* [Document section]
——————————
Mary Goes Out.

MaryFarmer1935 Sometime when I was about ten, maybe a little earlier, my father’s mother taught me to play Canasta. In these mad-for-Mad-Men days of 2012, maybe a retro card game sounds like a very hip thing to do, but back then, not so much.

I’m sure she taught me to keep me settled and focused on something, because to hear my elders tell it I could be a bit of a hassle — constant questions, lots of ideas, etc. Canasta, with its seemingly endless arcana of rules and plays, probably seemed like just the ticket. She even had a Canasta deck — it’s played with two decks, including jokers — and a draw-and-discard tray that I think is made from Bakelite.

Canasta is a rummy game. The object is to accumulate melds of the same rank and, eventually, to discard your final card. Seven or eight in a meld is a Canasta, and scores bonus points — 300 more with wild cards, 500 without. Red threes are bonus cards. Black threes and wild cards freeze the pile. Twos and jokers are wild. Aces are worth 20. Face cards are 10. Draw two, discard one. We play to 5,000.

We’d play game after game on my visits, hunched over an endtable in the living room, with her on one end of the couch and me appropriating the recliner that had been my grandfather’s before he died in 1979. Mary — called Mom, as her “nom de grandparent” — had been trained as a schoolteacher, so I guess she knew something about teaching little boys. She had also raised my father, who by all accounts was no less of a handful than I was, and for the same reasons.
——————————
* [Task instructions]
1. In the Canasta text, list every point figure in the paragraph that begins "Canasta is a rummy game." and state what each one applies to.
2. Extract from the Canasta text, word for word, the stretch from "I’m sure she" through "play to 5,000.".

* [Given data]
——————————
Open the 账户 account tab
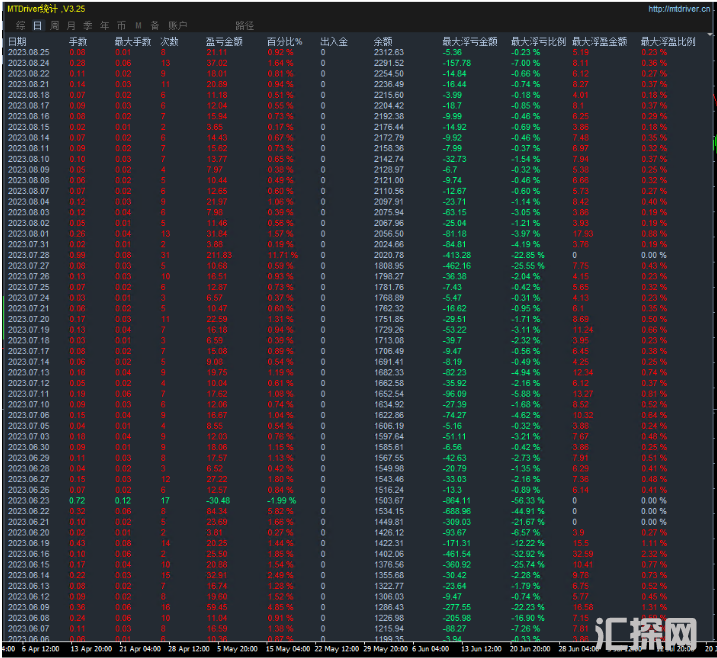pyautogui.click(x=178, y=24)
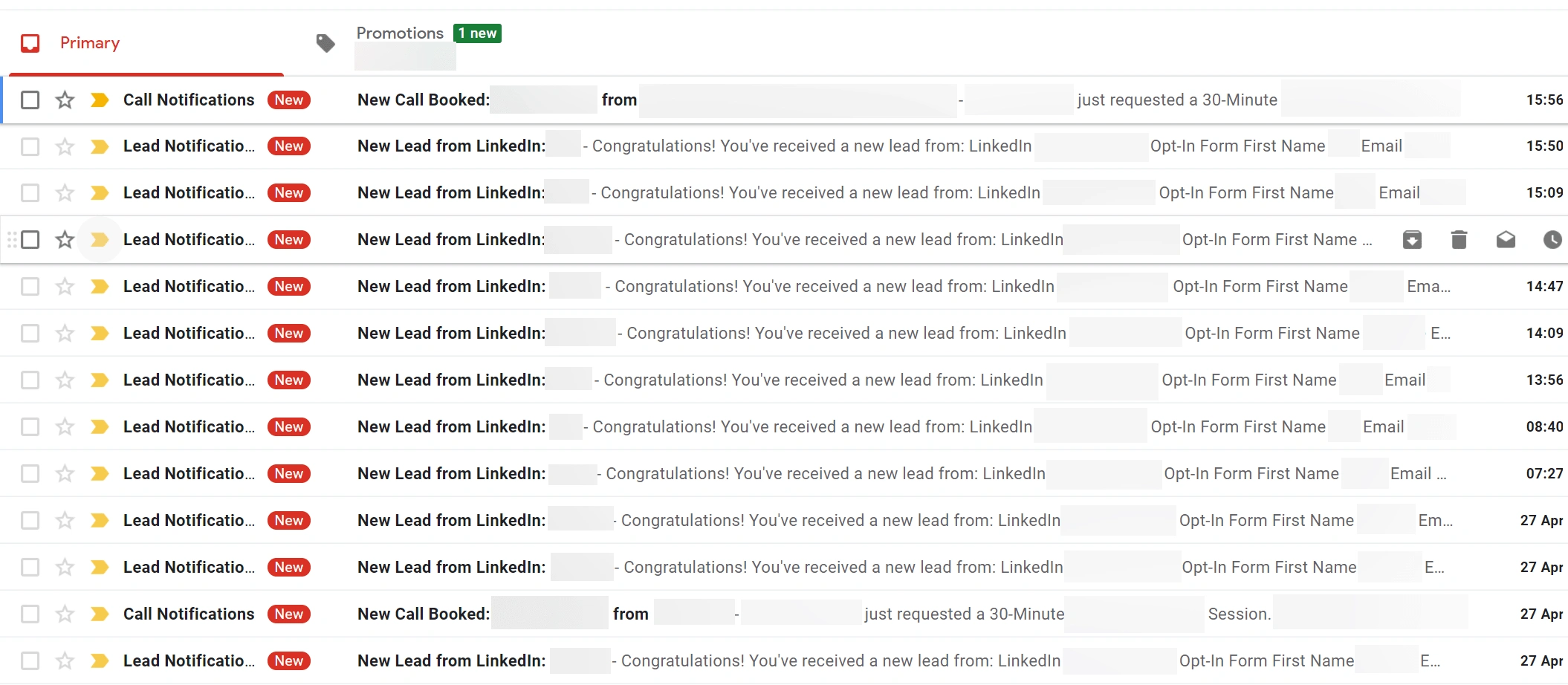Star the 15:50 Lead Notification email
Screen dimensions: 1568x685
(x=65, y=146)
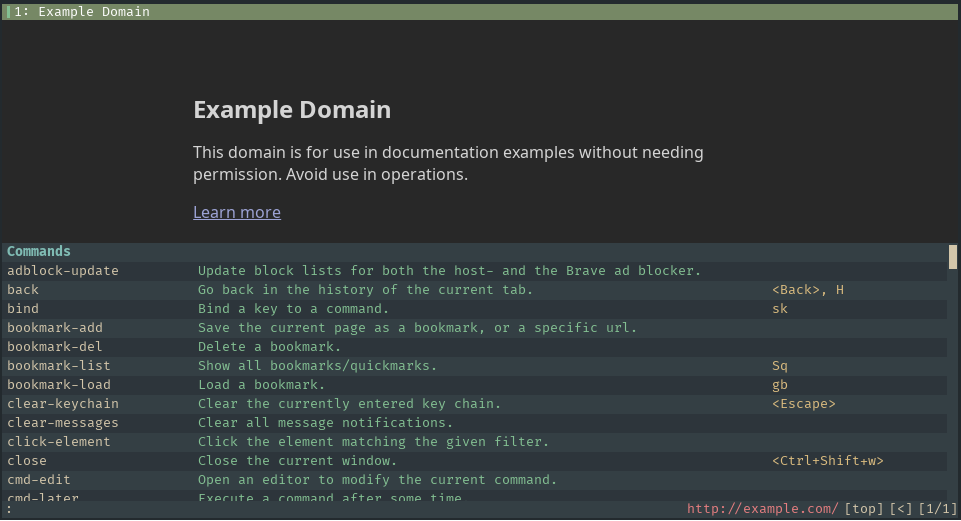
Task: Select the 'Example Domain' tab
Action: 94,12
——————————
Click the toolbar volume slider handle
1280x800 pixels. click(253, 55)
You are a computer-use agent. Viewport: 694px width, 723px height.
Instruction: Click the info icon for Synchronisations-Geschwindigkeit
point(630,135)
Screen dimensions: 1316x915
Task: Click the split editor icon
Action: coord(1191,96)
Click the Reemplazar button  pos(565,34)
——————————
* [Activity answers]
1.
- 300: bonus points for a Canasta made with wild cards
- 500: bonus points for a Canasta made without wild cards
- 20: the value of an ace
- 10: the value of a face card
- 5,000: the score they play to

2.
I’m sure she taught me to keep me settled and focused on something, because to hear my elders tell it I could be a bit of a hassle — constant questions, lots of ideas, etc. Canasta, with its seemingly endless arcana of rules and plays, probably seemed like just the ticket. She even had a Canasta deck — it’s played with two decks, including jokers — and a draw-and-discard tray that I think is made from Bakelite.

Canasta is a rummy game. The object is to accumulate melds of the same rank and, eventually, to discard your final card. Seven or eight in a meld is a Canasta, and scores bonus points — 300 more with wild cards, 500 without. Red threes are bonus cards. Black threes and wild cards freeze the pile. Twos and jokers are wild. Aces are worth 20. Face cards are 10. Draw two, discard one. We play to 5,000.